Desde o começo do ano, que o governador do Rio Sérgio Cabral vem “presenteando” a população com um aumento de passagem atrás do outro. Começou com o aumento de DEZ por cento nas passagens de ônibus. E como se já não fosse absurdo o bastante; o transporte no trem, no auge do seu sucateamento, ainda aumentou R$0,10. Mas não acaba por aí. Agora é a vez das barcas. A passagem vai aumentar em 60 %... isso mesmo, SESSENTA por cento!! Essa é definitivamente a gota d’água. O Coletivo Lênin desde o começo do ano tem participado e ajudado a organizar atos contra o aumento das passagens, mas precisamos fazer essa luta crescer muito mais.
Contaremos com um obstáculo um pouco maior que nas outras vezes: a repressão policial. Os carrascos do governo, depois de terem tentado organizar uma greve, estão com a moral em alta. Já há até repressão preventiva por parte da PM, que tem dado “duras” em participantes e organizadores do protesto do dia de hoje.
Por isso não apoiamos essa greve ridícula da PM, que tem por único objetivo conseguir condições melhores pra espancar trabalhador, como já faz todos os dias. E não podemos de deixar de ressaltar a estupidez do PSOL e PSTU (que teve um de seus próprios militantes chamados pra prestar esclarecimentos numa delegacia) em insistir em dizer que policial também é trabalhador, igualando os opressores aos oprimidos.
 
Na luta entre os empresários e os trabalhadores, o governo tem um lado. É obrigado a aprovar aumentos sucessivos de passagens pra aumentar os lucros dessas empresas que pagaram sua campanha eleitoral. Enquanto isso, tanto faz se o povo continua sendo humilhado nesses transportes precários.
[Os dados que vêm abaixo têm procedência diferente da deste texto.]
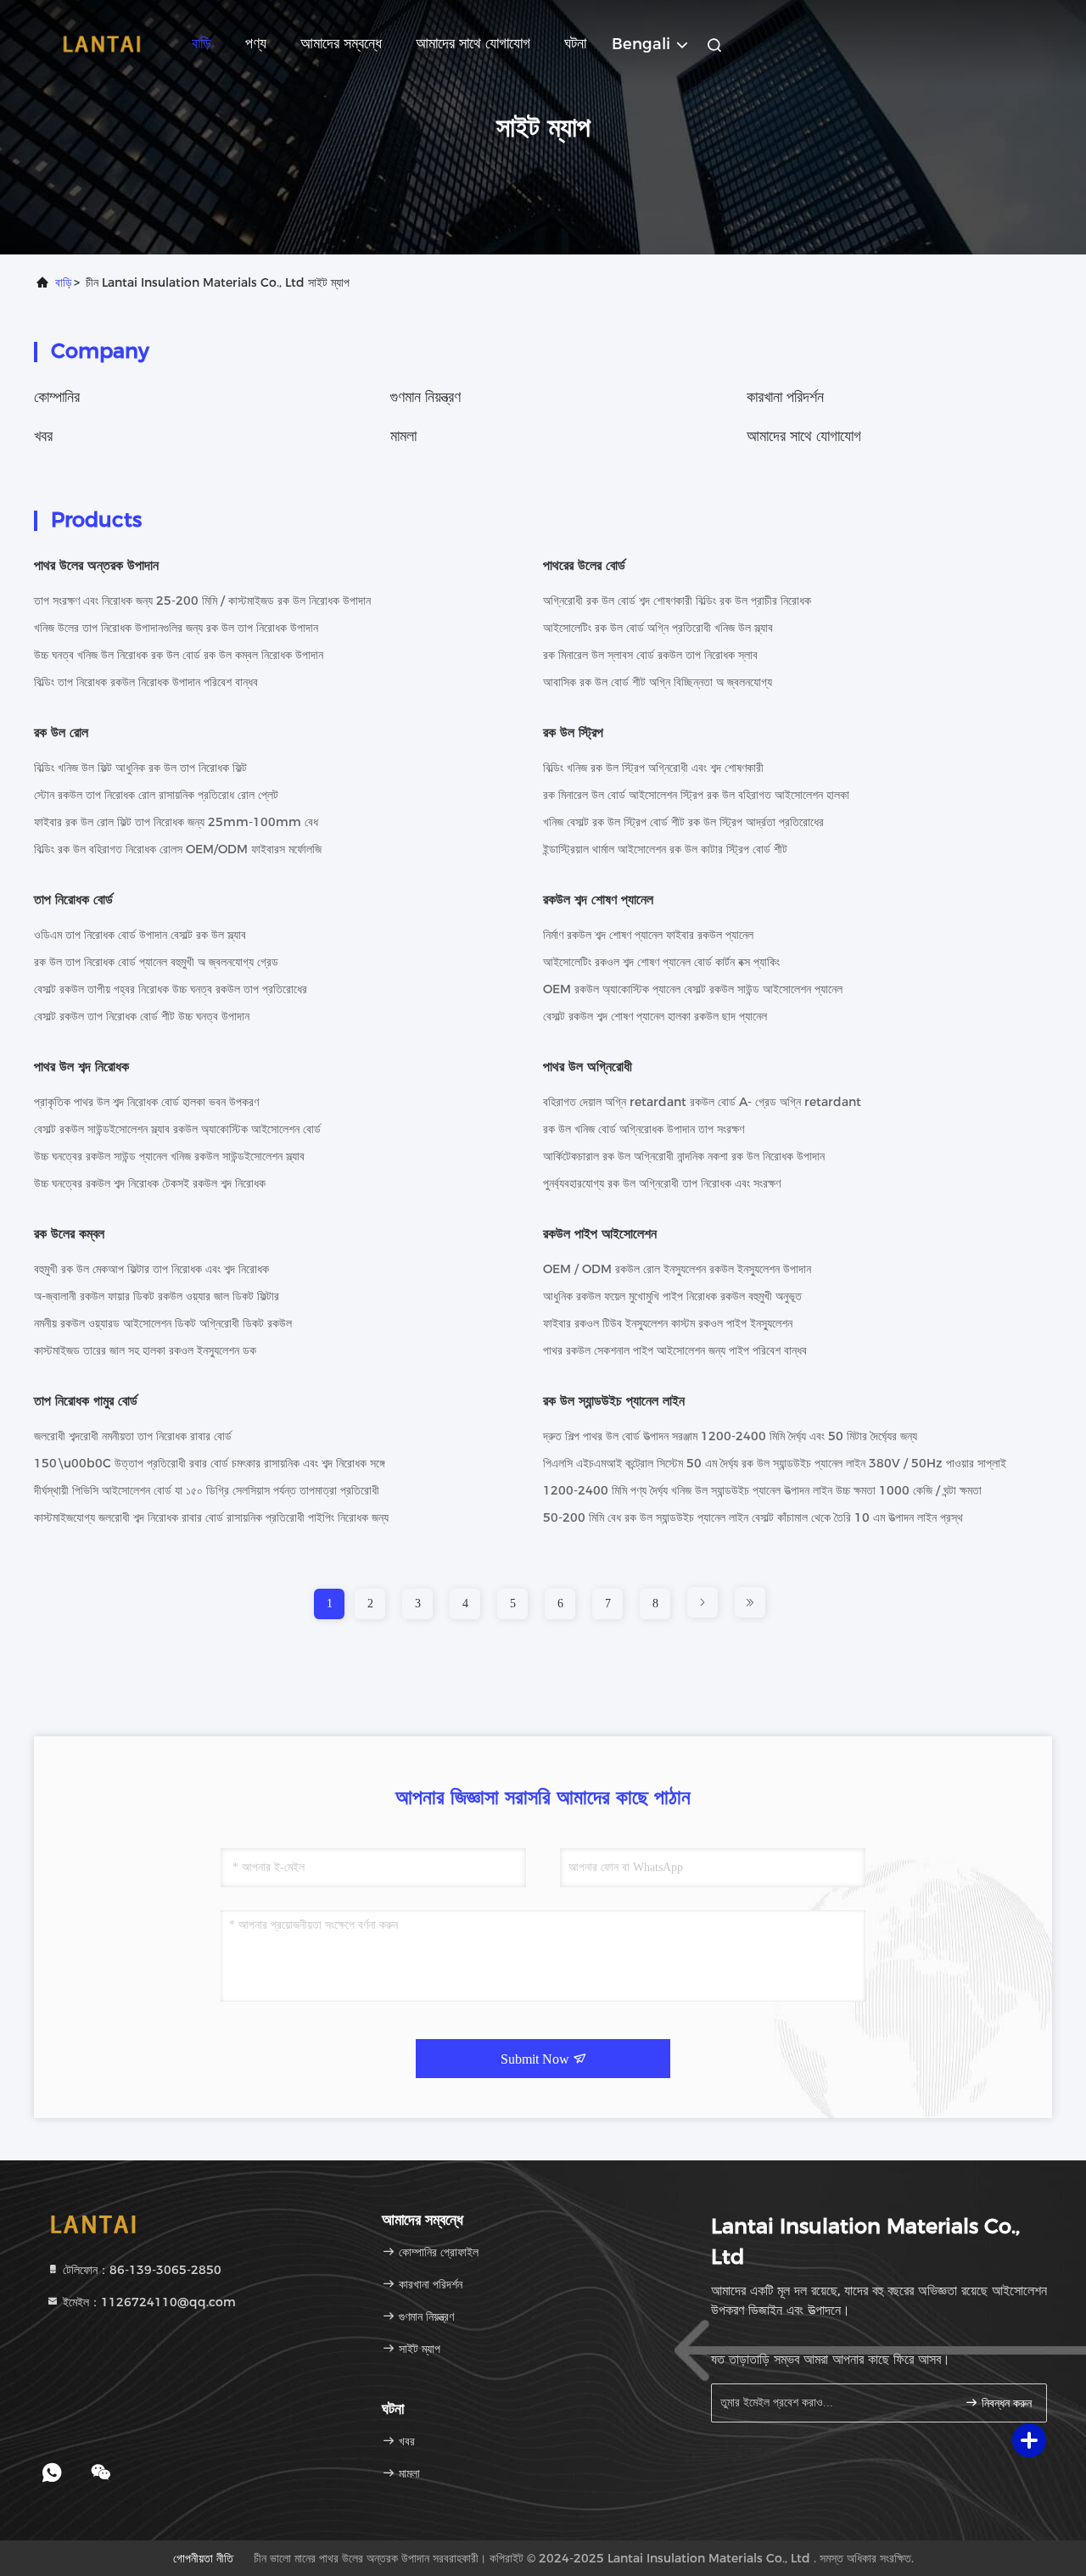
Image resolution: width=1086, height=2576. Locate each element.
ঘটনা (575, 43)
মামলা (403, 436)
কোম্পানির (57, 397)
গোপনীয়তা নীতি (203, 2558)
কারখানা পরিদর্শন (785, 397)
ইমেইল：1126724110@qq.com (147, 2302)
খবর (43, 436)
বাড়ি (201, 43)
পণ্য (255, 43)
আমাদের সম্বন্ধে (341, 43)
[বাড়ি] (101, 42)
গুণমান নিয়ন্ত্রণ (425, 397)
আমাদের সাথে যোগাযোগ (473, 43)
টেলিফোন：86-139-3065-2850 (140, 2269)
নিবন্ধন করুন (1005, 2403)
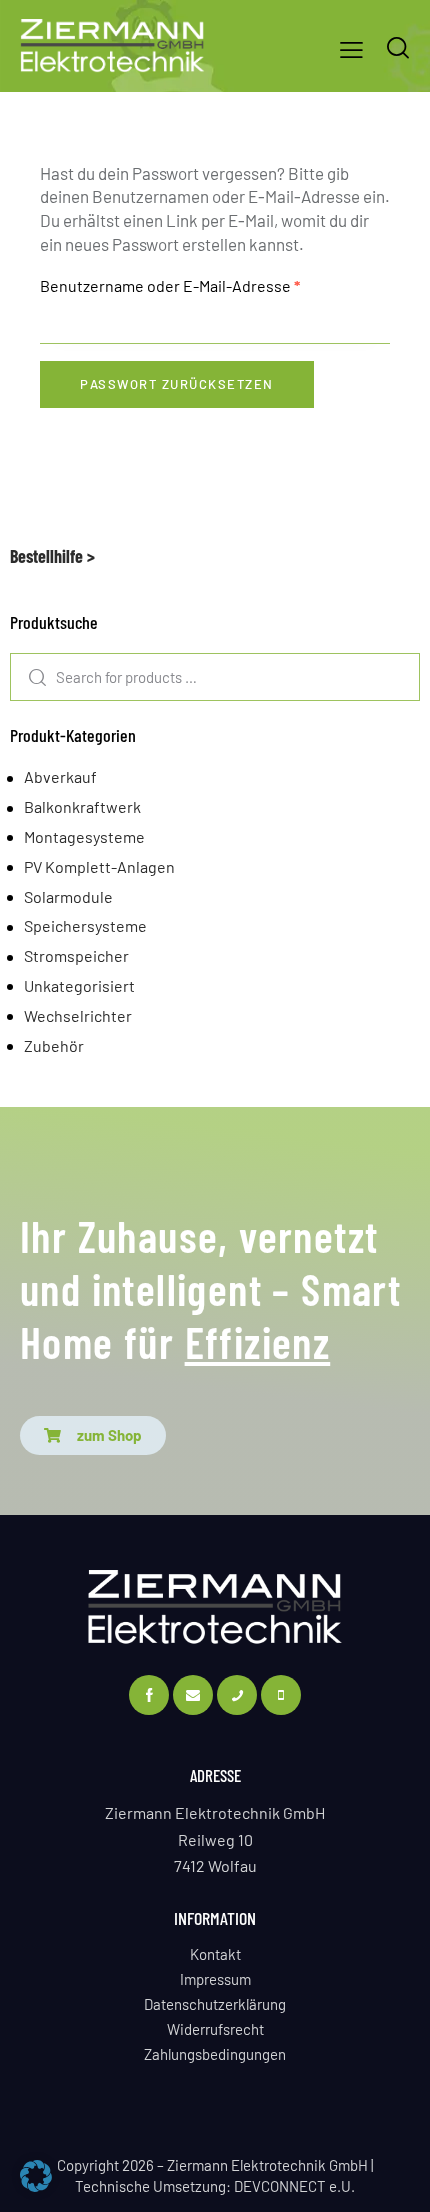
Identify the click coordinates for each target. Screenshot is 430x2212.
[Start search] (397, 48)
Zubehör (54, 1045)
Além disso, essas medidas fazem parte do plano do governo, tanto estadual, quanto municipal e federal de preparação para a Copa e as Olimpíadas: Transformar o Rio numa cidade para turistas, onde a maioria dos moradores pobres e trabalhadores não têm espaço.
Não podemos aceitar isso tudo calados! Com muita organização, podemos reverter o aumento das passagens. Isso já aconteceu em algumas cidades nos últimos anos, como Florianópolis, Vitória, Belém e Porto Velho. Mas sempre foram necessárias grandes manifestações e enfrentamento contra os governos.
Precisamos unir os estudantes com os trabalhadores para ir às ruas contra mais esse aumento. É preciso lutar dentro dos grêmios, sindicatos e outros movimentos sociais para criar plenárias democráticas. Só assim poderemos organizar a luta contra as empresas de transporte e os governos que as protegem.
Além disso, o movimento contra as empresas de ônibus deve apontar para um objetivo maior. Essa é a única maneira dele ter continuidade e atrair o conjunto dos trabalhadores. Para nós, esse objetivo deve ser a estatização do sistema de transportes, sob controle da população. Assim, com o financiamento por impostos sobre os lucros das grandes empresas, podemos garantir a tarifa zero e investimentos em meios de transporte alternativos, que usem energias renováveis.